Reading passage:
# MI-MVI tutorial 3#

Today we try to use recurrent neural networks (RNN) to predict words in english text.

 - Based on TF RNN tutorial: https://www.tensorflow.org/tutorials/recurrent
 - Pretty images an some thory come from: https://colah.github.io/posts/2015-08-Understanding-LSTMs/

A recurrent neural network can be thought of as multiple copies of the same network, each passing a message to a successor. Consider what happens if we unroll the loop:

![RNN unroled](images/RNN-unrolled.png "Structure of unrolled RNN.")

In the above diagram, a chunk of neural network, *A*, looks at some input *x_t* and outputs a value *h_t*. A loop allows information to be passed from one step of the network to the next. The *A* labelled boxes are elementary modules which vary with particular type of RNN. In standard RNN they look like:

![RNN cenll](images/SimpleRNNcell.png)
in comparison to LSTM cell:
![LSTM cell](images/LSTMcell.png)

We will focus on standard RNN cell. The yellow box with *tanh* is neural network layer. It combinates input *x_t* and previous state of the preceeding cell. We are going to build such cell from scratch, but you can implement the **tf.contrib.rnn.RNNCell** abstract class.

**Import** all packages that will be used.

In [None]:
import os, sys, tarfile
import collections
from six.moves.urllib.request import urlretrieve
import numpy as np
import tensorflow as tf

Download a [Penn Tree Bank (PTB)](https://catalog.ldc.upenn.edu/ldc99t42) dataset. We use an identical approach as in the last tutorial.

In [None]:
url = 'http://www.fit.vutbr.cz/~imikolov/rnnlm/'
data_root = 'data/rnn'
last_percent_reported = None

# make sure the dataset directory exists
if not os.path.isdir(data_root):
  os.makedirs(data_root)

def download_progress_hook(count, blockSize, totalSize):
  """A hook to report the progress of a download. This is mostly intended for users with
  slow internet connections. Reports every 5% change in download progress.
  """
  global last_percent_reported
  percent = int(count * blockSize * 100 / totalSize)

  if last_percent_reported != percent:
    if percent % 5 == 0:
      sys.stdout.write("%s%%" % percent)
      sys.stdout.flush()
    else:
      sys.stdout.write(".")
      sys.stdout.flush()
      
    last_percent_reported = percent
    
def maybe_download(filename, expected_bytes, force=False):
  """Download a file if not present, and make sure it's the right size."""
  dest_filename = os.path.join(data_root, filename)
  if force or not os.path.exists(dest_filename):
    print('Attempting to download:', filename)

Record list:
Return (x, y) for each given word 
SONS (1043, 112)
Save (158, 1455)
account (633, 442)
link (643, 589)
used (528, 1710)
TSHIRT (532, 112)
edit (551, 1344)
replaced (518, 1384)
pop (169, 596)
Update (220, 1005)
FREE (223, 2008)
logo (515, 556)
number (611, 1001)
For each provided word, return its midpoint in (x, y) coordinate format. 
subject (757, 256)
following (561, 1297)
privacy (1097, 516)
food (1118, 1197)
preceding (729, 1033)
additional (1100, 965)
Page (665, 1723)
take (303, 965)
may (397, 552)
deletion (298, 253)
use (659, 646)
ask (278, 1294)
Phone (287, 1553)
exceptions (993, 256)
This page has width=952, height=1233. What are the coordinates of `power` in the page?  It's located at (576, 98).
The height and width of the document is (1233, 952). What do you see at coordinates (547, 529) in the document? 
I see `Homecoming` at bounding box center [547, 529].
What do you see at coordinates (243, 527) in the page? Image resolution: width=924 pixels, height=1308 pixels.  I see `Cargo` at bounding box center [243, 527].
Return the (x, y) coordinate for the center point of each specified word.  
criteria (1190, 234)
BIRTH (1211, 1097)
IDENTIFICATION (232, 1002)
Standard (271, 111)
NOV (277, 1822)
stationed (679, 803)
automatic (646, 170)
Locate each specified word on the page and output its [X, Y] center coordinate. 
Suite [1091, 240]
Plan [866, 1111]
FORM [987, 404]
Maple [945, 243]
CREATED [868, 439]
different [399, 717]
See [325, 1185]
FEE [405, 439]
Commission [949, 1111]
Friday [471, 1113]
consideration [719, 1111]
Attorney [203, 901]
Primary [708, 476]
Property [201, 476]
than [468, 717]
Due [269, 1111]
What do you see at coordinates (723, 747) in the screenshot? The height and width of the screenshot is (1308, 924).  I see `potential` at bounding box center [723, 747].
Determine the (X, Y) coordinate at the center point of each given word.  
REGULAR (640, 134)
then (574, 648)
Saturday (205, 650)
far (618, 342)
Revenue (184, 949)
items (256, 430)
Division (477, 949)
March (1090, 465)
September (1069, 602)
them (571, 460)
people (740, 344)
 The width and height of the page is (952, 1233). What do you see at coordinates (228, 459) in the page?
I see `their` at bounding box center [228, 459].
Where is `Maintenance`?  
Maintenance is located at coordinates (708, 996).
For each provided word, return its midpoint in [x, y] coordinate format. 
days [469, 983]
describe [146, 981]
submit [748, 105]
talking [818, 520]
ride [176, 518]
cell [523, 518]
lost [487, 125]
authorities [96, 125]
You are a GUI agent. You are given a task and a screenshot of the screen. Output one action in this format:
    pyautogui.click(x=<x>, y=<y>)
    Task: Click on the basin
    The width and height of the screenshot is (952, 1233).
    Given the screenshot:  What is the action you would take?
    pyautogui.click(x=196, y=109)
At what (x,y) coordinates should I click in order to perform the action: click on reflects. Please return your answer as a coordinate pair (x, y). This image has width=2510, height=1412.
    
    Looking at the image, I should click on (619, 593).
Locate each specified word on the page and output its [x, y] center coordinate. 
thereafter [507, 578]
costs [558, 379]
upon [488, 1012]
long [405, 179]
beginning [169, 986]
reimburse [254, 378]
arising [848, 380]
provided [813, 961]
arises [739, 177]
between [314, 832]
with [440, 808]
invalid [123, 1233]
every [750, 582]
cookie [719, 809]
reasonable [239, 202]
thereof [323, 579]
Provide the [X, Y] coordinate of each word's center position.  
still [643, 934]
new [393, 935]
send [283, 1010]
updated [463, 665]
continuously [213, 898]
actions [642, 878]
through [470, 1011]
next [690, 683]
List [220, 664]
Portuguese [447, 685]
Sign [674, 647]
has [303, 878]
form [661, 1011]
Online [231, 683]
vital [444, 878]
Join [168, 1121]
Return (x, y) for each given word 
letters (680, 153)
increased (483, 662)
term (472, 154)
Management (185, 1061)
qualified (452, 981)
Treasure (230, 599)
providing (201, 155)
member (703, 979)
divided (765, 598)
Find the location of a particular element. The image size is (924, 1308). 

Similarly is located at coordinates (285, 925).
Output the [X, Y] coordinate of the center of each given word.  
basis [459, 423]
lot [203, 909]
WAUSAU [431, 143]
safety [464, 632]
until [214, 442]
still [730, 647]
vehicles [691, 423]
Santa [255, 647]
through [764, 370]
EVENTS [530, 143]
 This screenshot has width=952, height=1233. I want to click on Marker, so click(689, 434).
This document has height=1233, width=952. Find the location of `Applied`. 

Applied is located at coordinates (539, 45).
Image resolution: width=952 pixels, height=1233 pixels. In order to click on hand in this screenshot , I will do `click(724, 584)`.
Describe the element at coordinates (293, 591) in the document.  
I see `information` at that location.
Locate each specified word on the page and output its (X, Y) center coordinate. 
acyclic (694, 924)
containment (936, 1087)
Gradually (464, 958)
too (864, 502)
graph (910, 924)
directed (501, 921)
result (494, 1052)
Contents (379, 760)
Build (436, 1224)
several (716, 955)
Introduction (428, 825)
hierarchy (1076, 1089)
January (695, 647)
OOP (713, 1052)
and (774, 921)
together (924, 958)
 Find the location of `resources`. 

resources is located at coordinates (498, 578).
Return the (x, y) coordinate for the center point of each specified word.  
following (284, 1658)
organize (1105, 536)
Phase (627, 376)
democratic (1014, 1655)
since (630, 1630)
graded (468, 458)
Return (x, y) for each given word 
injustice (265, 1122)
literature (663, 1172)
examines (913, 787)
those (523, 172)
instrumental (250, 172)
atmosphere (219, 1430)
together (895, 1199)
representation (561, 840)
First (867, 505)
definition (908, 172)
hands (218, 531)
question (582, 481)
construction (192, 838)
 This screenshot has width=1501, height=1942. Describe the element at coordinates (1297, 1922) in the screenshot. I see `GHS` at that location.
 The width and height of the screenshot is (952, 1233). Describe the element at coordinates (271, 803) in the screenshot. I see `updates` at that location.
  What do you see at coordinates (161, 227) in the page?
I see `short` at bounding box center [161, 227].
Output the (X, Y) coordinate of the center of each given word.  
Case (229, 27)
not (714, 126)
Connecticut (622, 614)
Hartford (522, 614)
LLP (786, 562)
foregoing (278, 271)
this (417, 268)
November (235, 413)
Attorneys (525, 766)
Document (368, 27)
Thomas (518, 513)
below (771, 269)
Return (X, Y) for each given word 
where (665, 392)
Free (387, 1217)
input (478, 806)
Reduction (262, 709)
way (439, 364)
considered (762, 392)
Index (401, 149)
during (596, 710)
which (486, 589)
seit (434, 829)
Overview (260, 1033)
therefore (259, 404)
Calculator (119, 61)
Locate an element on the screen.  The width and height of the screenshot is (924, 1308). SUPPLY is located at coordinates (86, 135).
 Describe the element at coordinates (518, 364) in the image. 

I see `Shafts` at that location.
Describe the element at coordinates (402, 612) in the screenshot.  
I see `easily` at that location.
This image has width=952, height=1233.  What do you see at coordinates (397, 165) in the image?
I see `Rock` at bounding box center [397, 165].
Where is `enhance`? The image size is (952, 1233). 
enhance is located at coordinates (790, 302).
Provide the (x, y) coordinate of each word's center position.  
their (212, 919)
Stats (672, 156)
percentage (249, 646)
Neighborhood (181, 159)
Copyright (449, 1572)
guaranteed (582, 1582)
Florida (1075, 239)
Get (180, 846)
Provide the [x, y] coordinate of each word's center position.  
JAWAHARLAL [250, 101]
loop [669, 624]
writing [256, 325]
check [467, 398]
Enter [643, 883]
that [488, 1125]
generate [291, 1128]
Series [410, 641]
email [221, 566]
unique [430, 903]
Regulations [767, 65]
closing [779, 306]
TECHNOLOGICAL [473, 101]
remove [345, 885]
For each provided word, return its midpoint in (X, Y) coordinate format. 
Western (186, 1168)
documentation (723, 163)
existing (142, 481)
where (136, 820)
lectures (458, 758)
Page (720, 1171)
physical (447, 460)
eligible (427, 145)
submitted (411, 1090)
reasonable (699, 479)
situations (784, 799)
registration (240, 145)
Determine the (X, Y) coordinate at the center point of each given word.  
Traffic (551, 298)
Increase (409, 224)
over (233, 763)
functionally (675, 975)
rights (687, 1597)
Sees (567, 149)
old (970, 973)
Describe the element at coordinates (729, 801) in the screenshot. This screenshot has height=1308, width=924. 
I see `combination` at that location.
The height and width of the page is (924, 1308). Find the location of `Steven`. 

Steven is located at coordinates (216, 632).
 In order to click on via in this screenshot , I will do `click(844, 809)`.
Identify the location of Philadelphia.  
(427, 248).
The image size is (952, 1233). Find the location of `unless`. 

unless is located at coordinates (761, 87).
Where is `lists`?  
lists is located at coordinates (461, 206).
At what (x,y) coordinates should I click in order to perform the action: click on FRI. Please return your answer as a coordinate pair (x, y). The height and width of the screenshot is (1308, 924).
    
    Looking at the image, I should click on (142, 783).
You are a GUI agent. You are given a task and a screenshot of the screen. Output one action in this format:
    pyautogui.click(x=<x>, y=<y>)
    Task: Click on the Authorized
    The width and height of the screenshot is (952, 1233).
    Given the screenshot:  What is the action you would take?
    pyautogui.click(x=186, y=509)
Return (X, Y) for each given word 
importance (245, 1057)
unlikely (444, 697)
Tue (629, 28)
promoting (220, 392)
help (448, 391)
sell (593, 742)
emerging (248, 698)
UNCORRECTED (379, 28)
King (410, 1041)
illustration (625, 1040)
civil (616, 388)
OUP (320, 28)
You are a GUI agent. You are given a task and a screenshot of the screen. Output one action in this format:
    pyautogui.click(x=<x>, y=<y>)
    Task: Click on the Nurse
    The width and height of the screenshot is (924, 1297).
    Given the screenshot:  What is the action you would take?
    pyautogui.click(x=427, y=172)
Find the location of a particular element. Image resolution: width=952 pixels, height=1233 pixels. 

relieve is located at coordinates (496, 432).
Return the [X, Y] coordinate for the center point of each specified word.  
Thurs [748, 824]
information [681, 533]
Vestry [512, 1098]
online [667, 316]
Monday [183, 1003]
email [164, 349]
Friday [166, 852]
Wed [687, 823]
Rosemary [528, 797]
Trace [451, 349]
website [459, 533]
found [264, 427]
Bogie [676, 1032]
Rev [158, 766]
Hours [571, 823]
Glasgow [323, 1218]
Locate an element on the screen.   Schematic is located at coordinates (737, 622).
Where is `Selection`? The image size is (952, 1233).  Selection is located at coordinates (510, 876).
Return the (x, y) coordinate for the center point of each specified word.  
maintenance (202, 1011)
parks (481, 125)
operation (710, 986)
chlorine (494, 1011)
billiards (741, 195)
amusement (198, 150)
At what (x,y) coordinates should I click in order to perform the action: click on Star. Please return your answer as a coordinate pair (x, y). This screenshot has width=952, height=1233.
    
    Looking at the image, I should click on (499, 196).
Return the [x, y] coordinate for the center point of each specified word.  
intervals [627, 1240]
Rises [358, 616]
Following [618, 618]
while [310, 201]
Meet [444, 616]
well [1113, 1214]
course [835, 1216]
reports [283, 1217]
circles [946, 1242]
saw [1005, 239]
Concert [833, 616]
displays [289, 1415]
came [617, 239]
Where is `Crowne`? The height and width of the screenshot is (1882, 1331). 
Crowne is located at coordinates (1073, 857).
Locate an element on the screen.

Problem to work on: Which dataset does the RNN tutorial download?

Problem solution: The Penn Tree Bank (PTB) dataset.